Polymorphic dispatch means a single call site could branch to one of several different implementations. C function calls are not polymorphic; Objective-C methods and C++ virtual methods are polymorphic.

The monomorphic dispatch optimization is used when a call site could call different implementations in principle, but can only ever call one particular implementation in reality. Then the optimizer can eliminate the polymorphic dispatcher's overhead and jump directly to the right place or even inline the callee locally. This is a classic optimization for dynamic-compiled runtimes from Smalltalk to Java and JavaScript.

There are some complications. First is dynamically-loaded code like shared libraries or eval() operations. If your new code provides a second implementation of a call that was previously monomorphic, you need to be able to undo the previous optimization on the fly and recompile it or fall back to an interpreter. Any dynamic compiler worth the name can do this nowadays.

Second, the area to search for additional implementations depends on the type-strictness of your language. If the compile-time type of the receiver rigidly defines the allowed runtime types, then the implementation need only be unique within that part of the hierarchy for the optimization to work. Window.title and Employee.title wouldn't interfere with each other at a strictly-typed call site whose receiver is of type Employee (or a subclass thereof).

How does Objective-C fit in here? In general, it doesn't.

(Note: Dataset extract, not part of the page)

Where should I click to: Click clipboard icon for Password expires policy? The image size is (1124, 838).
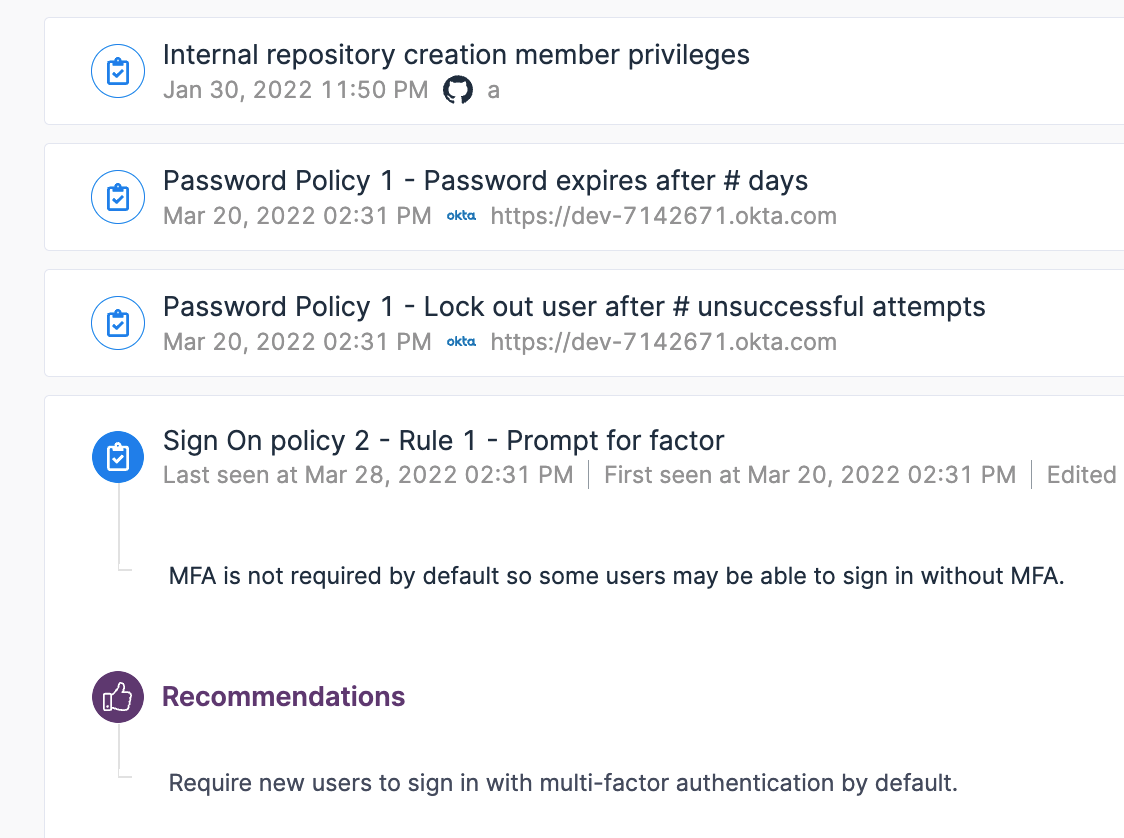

The monomorphic optimization is hard to apply to Objective-C. The two problems above loom large because of the language's definition, even if it suddenly acquired a runtime recompiler tomorrow.

Objective-C's call sites are not type-strict. The code may say the receiver is of some type, but at runtime it could actually be a Distributed Objects proxy or a unit test mock or a scripting bridge shim. You'd have to look at all classes to decide if a selector has multiple implementations, instead of searching only a subtree of the class hierarchy.

Even worse, there are zero selectors that have only a single implementation. They all have at least two: the one that exists in some class, and the one from every other class that calls -forwardInvocation:. You can never jump directly to any implementation, because if your receiver object is of the wrong type then you need to call the forwarding machinery instead. And checking the receiver's type quickly eats any optimization profit; you can only make a handful of checks before your cost is the same as objc_msgSend().

There are some important cases where monomorphic dispatch would still work in Objective-C. The container classes in particular have only one or two real implementations, so a receiver type check could be fast enough. And in other places you can make a single relatively expensive type check but then re-use the result many times, such as a series of [self ...] calls. The tricky part is identifying which selectors and call sites would optimize well, without taking too much time or memory to do so.

The monomorphic dispatch optimization will be present in some future dynamic-recompiling Objective-C runtime, but it won't work as well as it does in other less-dynamic languages.